EXERCISE PROMPT:
In the data below, the answer is the run of lines from the line containing "[Linkedin] (47, 1749)" through the line containing "Infrastruktur (512, 2432)", both included; print it exactly and nothing else.

INPUT RECORDS:
====================

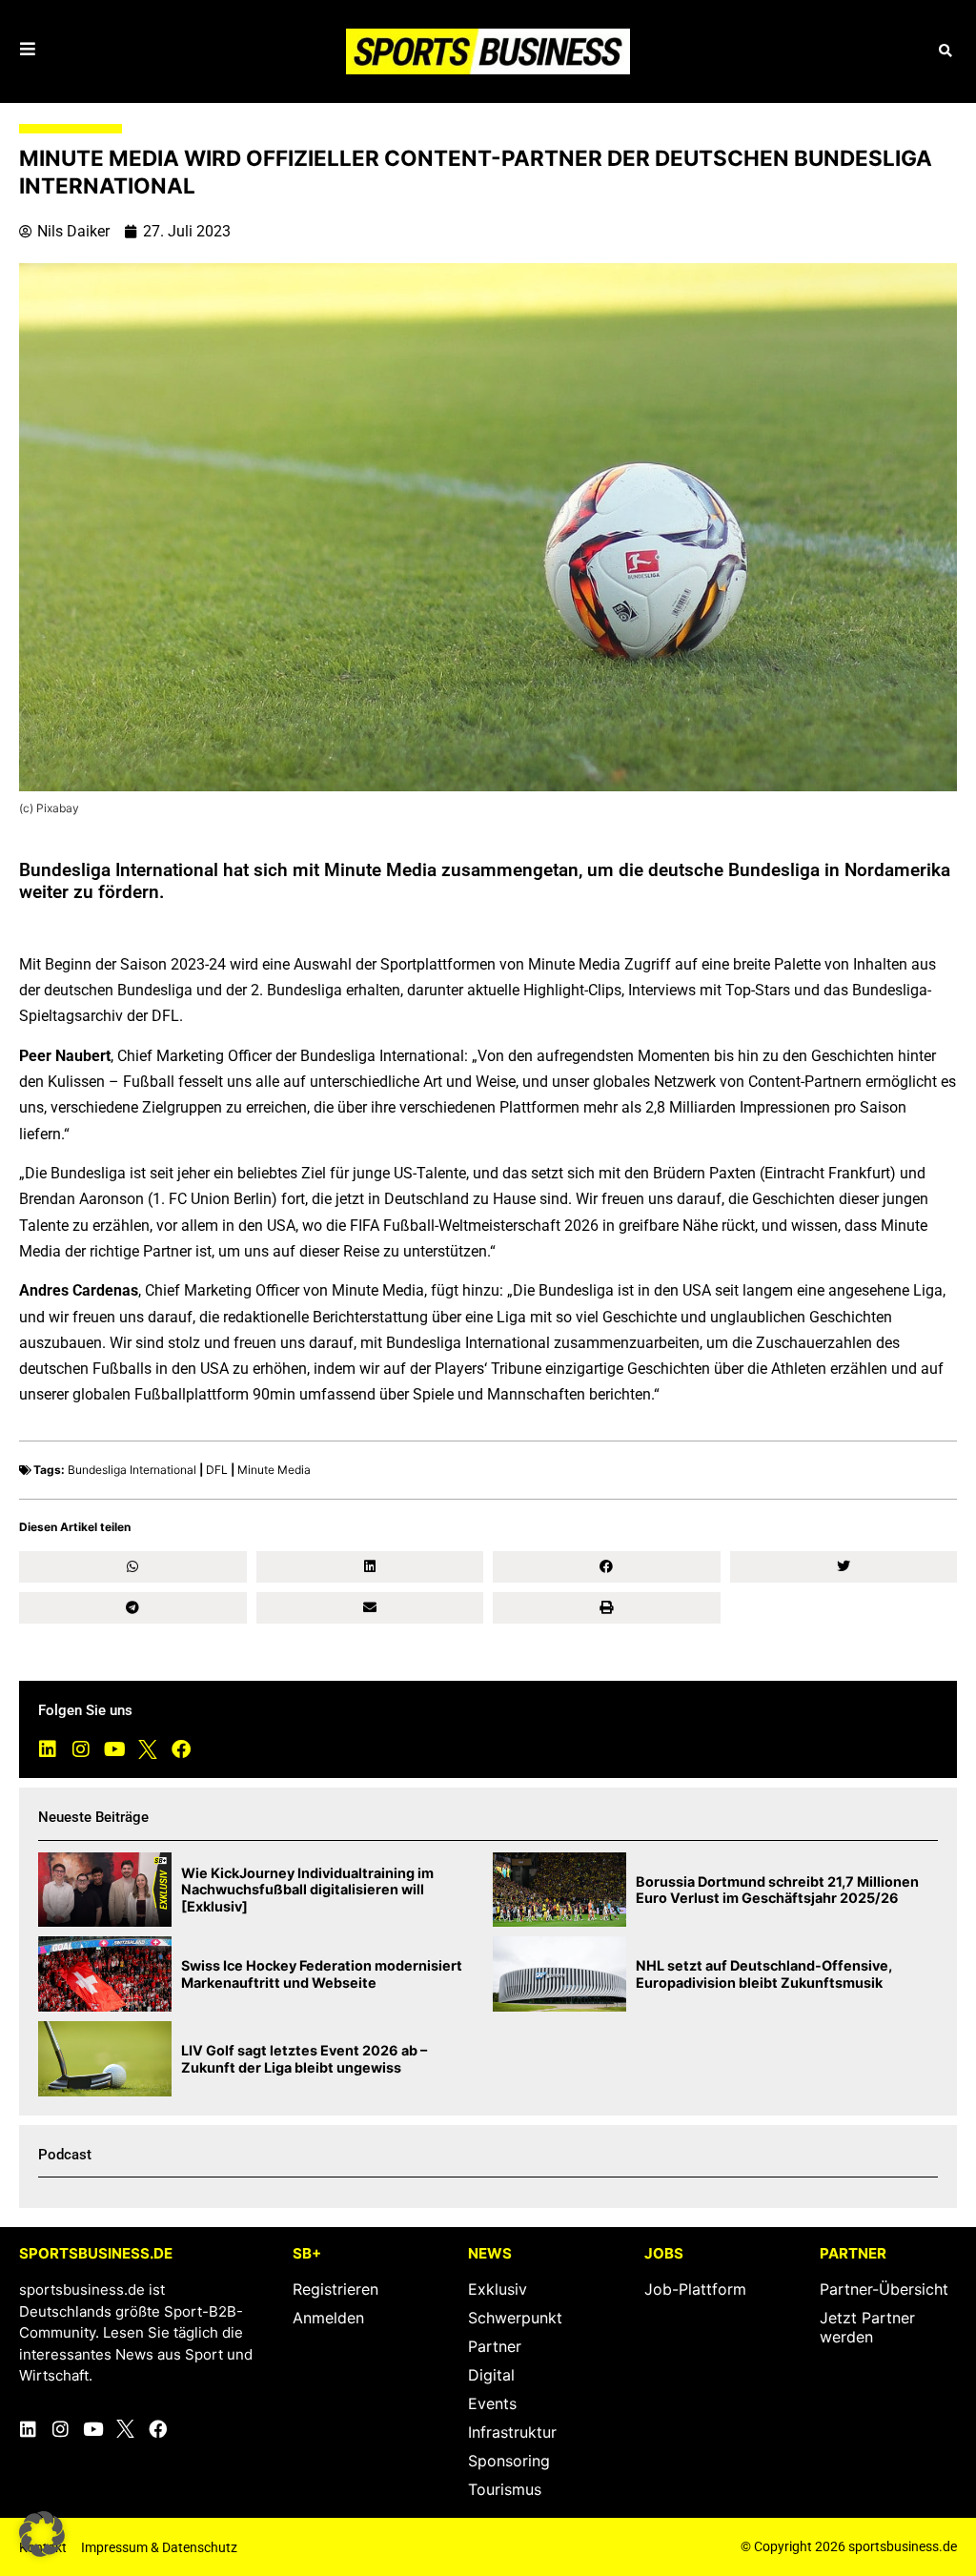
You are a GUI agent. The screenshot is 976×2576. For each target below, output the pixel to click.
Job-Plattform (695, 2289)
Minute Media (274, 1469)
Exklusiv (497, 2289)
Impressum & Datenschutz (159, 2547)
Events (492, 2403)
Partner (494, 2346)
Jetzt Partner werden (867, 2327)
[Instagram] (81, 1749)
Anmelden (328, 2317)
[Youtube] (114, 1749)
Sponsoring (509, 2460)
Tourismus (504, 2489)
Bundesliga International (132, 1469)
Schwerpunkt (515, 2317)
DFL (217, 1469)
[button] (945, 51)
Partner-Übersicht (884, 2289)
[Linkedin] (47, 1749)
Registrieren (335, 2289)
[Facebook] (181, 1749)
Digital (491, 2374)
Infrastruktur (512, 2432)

====================

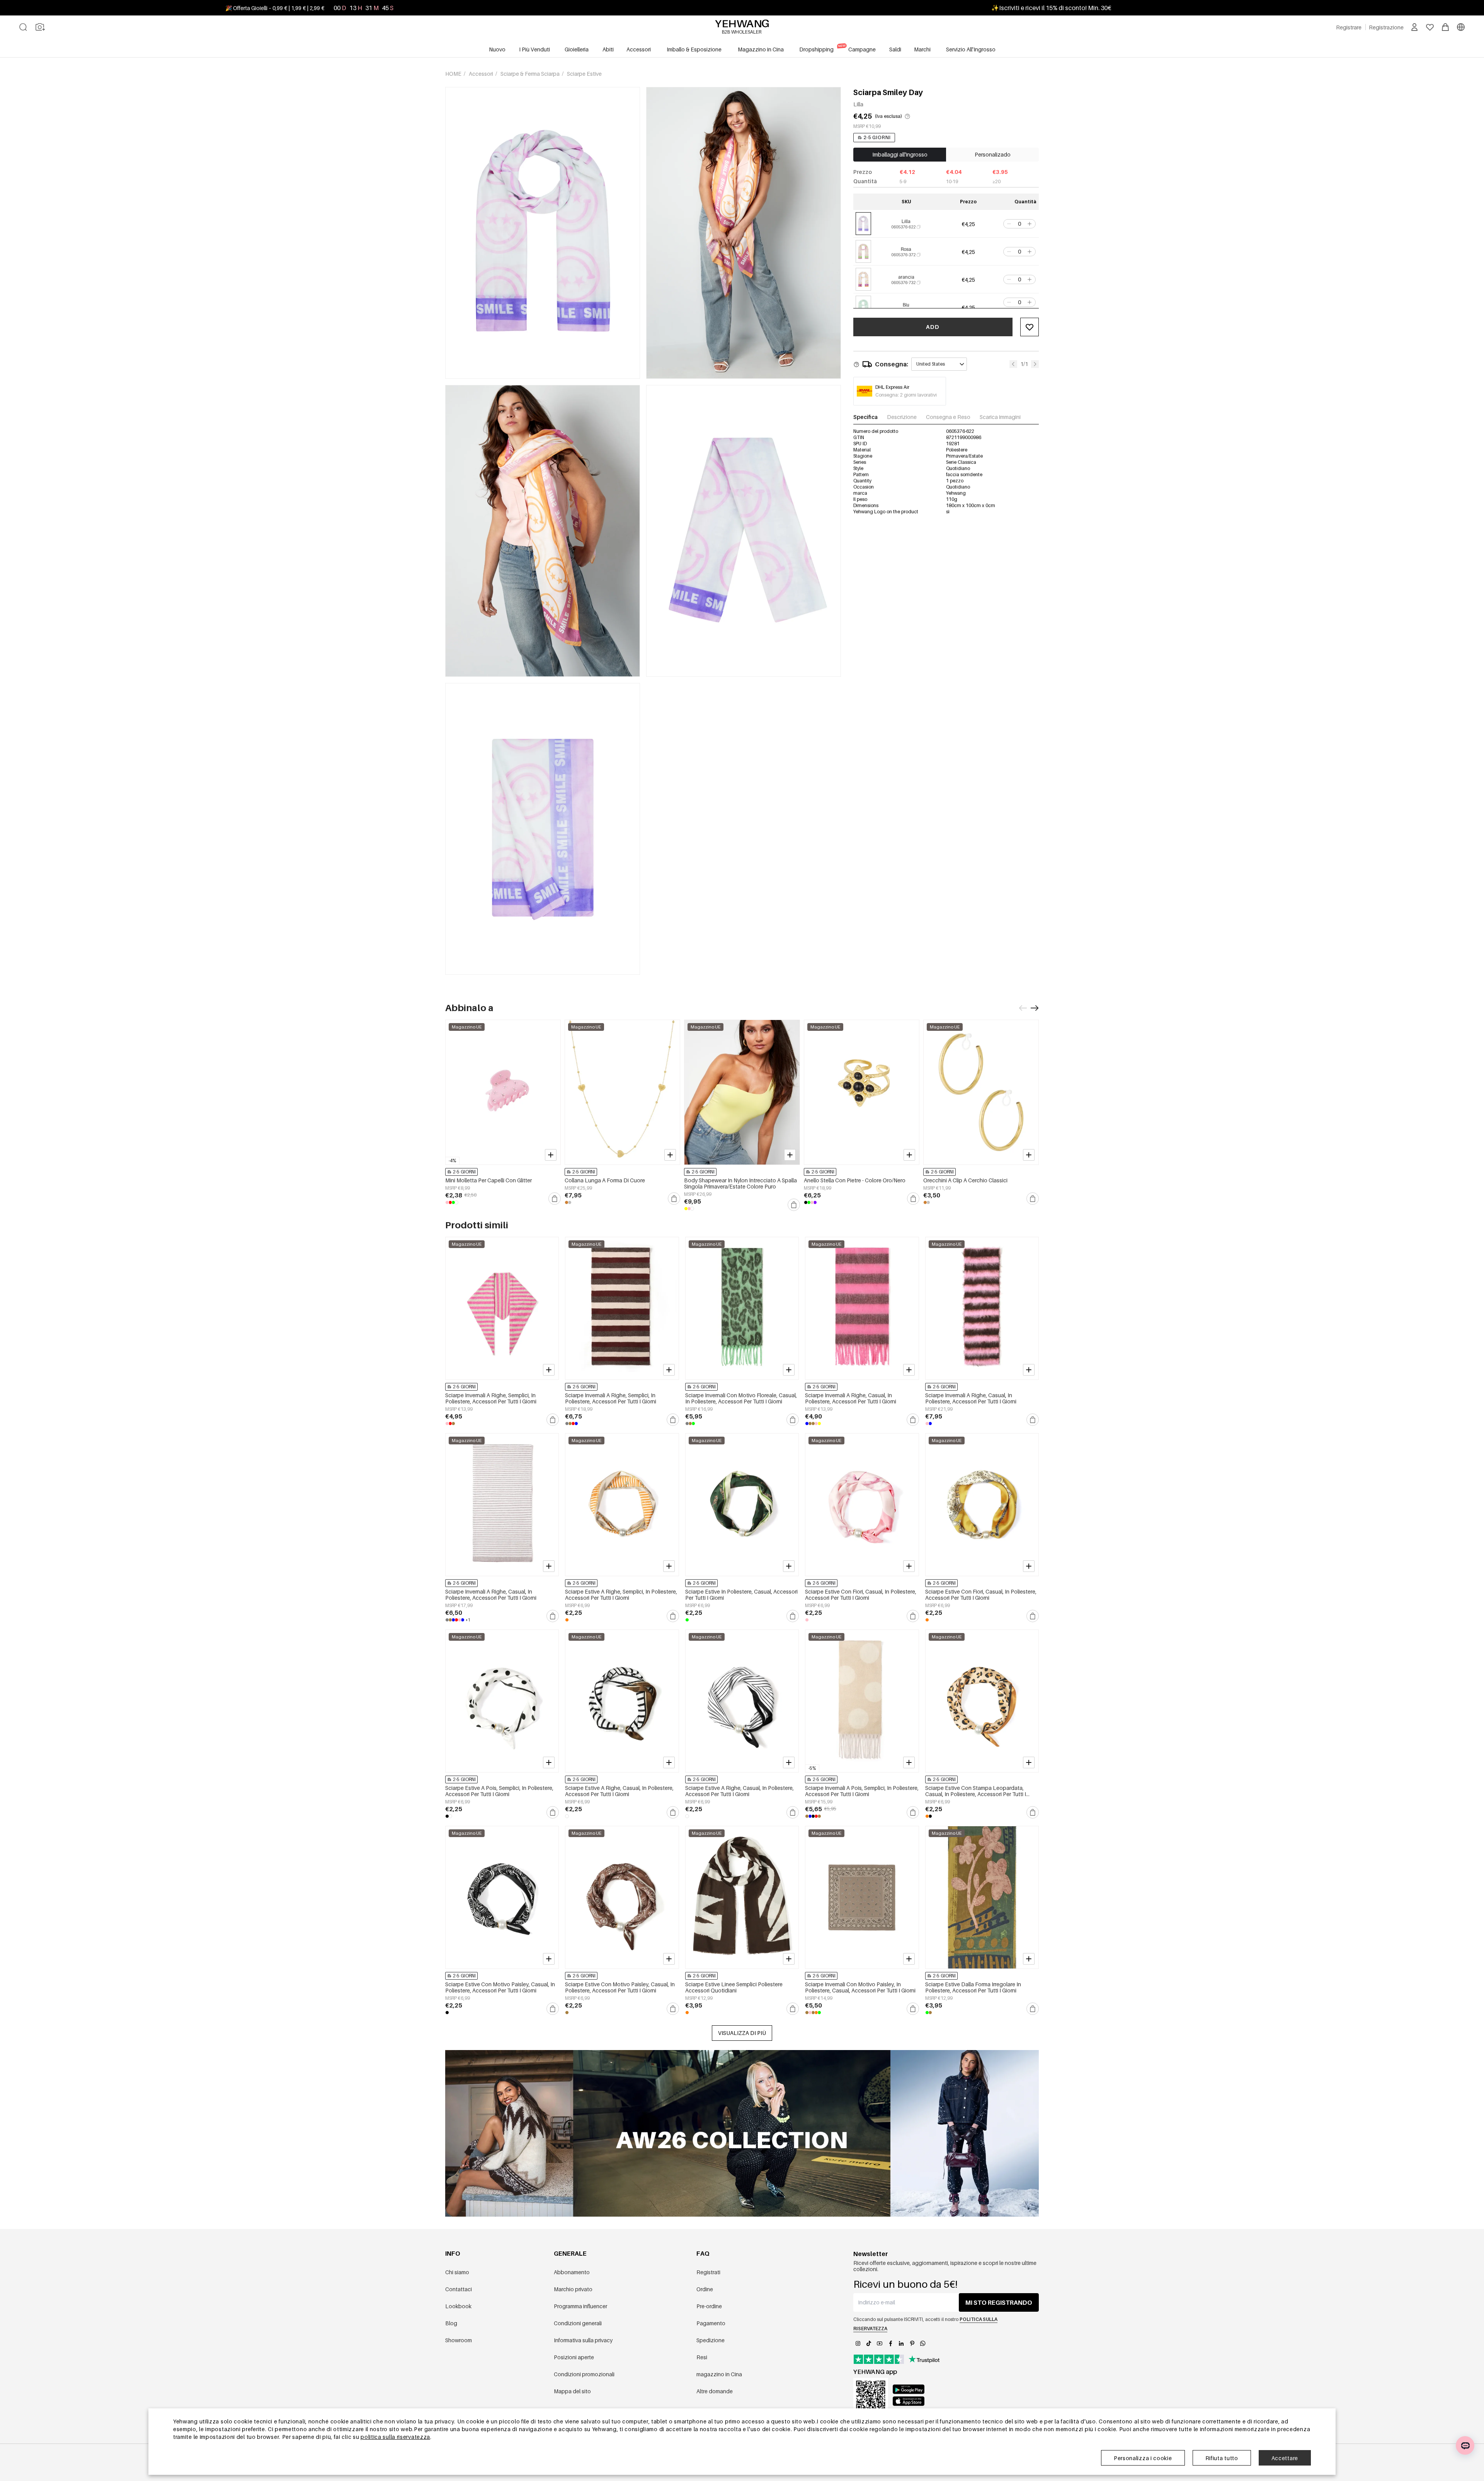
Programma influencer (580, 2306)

====================

RESULT:
[Linkedin] (47, 1749)
Registrieren (335, 2289)
[Facebook] (181, 1749)
Digital (491, 2374)
Infrastruktur (512, 2432)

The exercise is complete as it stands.